* PASSAGE GIVEN
Hosts Set Hearts Beating in Kabukicho (Part II)
Club Prince > Part I > Part II
...back to Part I...Since any given host's ranking is based on the income he brings to the club, Kanako believes, this faux bond creates an obligation for the customer to faithfully support her man.
A stroll through the crusty alleys of Kabukichi will reveal numbers assigned to host mug shots plastered outside the windows of most establishments. Club Ai, an empire of clubs generally credited with being the best in all of Japan, is known for its top-ranked hosts jumping ship to start their own businesses. When Kids Alive ceased in 2003, Yuga soon after started hosting at Raphael, a Kabukicho club where he managed to ascend to the number one spot in three months.
"If I like a particular host," explains Kanako, "I want to see his stature increase. So I will keep buying drinks. My feeling is that it almost becomes my duty."
It is here that things can get monetarily dangerous very quickly. The price of that bottle of Dom Perignon from the dance number? 80,000 yen. Other more select varieties are ten times that figure. Even generic white and red wines that might be priced at less than 1,000 yen at a Tokyo liquor store sell for 8,000 yen.
The go-go club environment further inflates the bills, almost exponentially.
"I might see one customer at another table buy an expensive bottle," says Kanako, who often ran up tabs of around 40,000 yen. "And then invariably there will be another. I don't want to be a loser. So it is like a challenge to keep up."
Factor in an entry fee of 3,000 yen, kick in a shimeisha charge of 2,000 yen, and sing a dozen tunes in the executive karaoke room (15,000 yen per hour) and it is not surprising to hear reports of nightly tallies amounting to hundreds of thousands of yen.
Of course, any customer will be matched one-for-one in drinking by her trusty sweetheart - after all, his compensation is mainly a 50% commission of total sales. This leads to, Yuga estimates, an average host downing a staggering thirty glasses of various booze throughout one evening of entertaining multiple customers.
Offsetting this intestinal strain somewhat are the handsome pay packets hosts receive. Though a rookie just cutting his teeth might only pocket 150,000 yen a month, it is not unusual for a veteran of as little as six months to be taking home 3 or 4 million. Likewise, top-earners will be expected to look the part, dolling out a few hundred thousand yen a month on fancy threads and accessories, perhaps fancy rings or a sparkling necklace.
While legendary in host circles as a standard perk, lavish gifts (Armani suits and Bulgari watches, for example) are not allowed to be received by hosts at Club Prince. "This is the case," explains Yuga, who sports a 3.5 million yen gold watch that he says he purchased himself, "because otherwise hosts will not be motivated to generate more sales at the club."
The profession depicted in the lyrics of "Love Dokkyun" is that of a charismatic, virile gentleman who possesses superhuman skills to drink into the wee hours. But make no mistake; these boys take their lumps. Rookies are assigned to scrub toilets, heavy drinking often necessitates forced vomiting in the bathroom in order to indulge again for subsequent patrons; and the continual promotion process necessitates that dozens of phone calls be placed and hundreds of mails be sent each afternoon to prospective or steady clients, all while nursing a cloudy head.

* STATED TASK
Change "alleys" to "streets" in the stretch of the Kabukicho hosts article from "Hosts Set Hearts" through "in three months.", and write that stretch out again.

* SUPPLIED MATERIAL
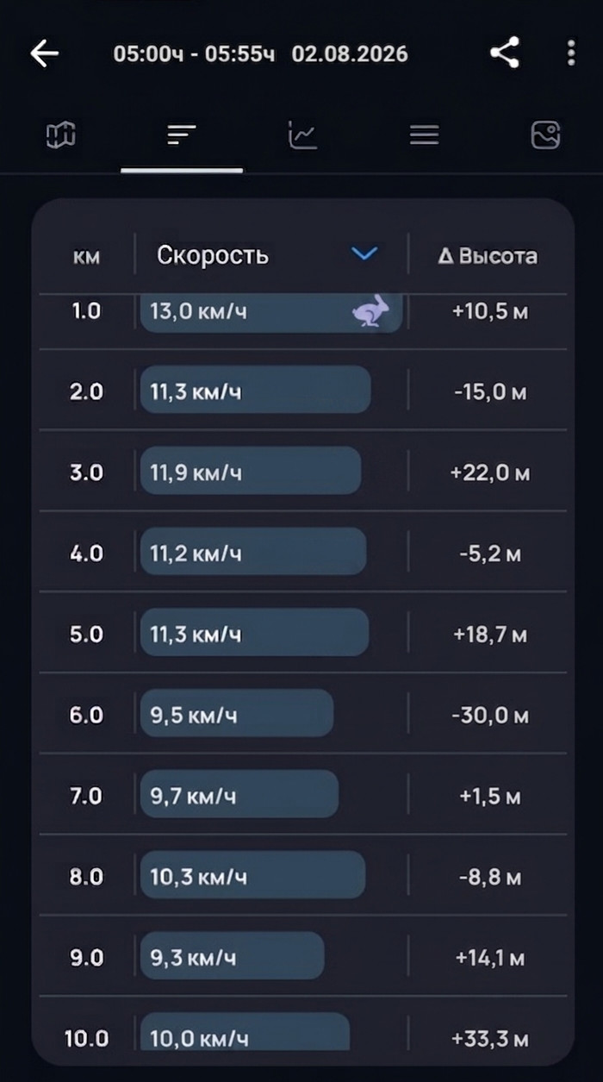Switch to the map tab icon
603x1082 pixels.
(x=61, y=134)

* SOLUTION TO THE PROBLEM
Hosts Set Hearts Beating in Kabukicho (Part II)
Club Prince > Part I > Part II
...back to Part I...Since any given host's ranking is based on the income he brings to the club, Kanako believes, this faux bond creates an obligation for the customer to faithfully support her man.
A stroll through the crusty streets of Kabukichi will reveal numbers assigned to host mug shots plastered outside the windows of most establishments. Club Ai, an empire of clubs generally credited with being the best in all of Japan, is known for its top-ranked hosts jumping ship to start their own businesses. When Kids Alive ceased in 2003, Yuga soon after started hosting at Raphael, a Kabukicho club where he managed to ascend to the number one spot in three months.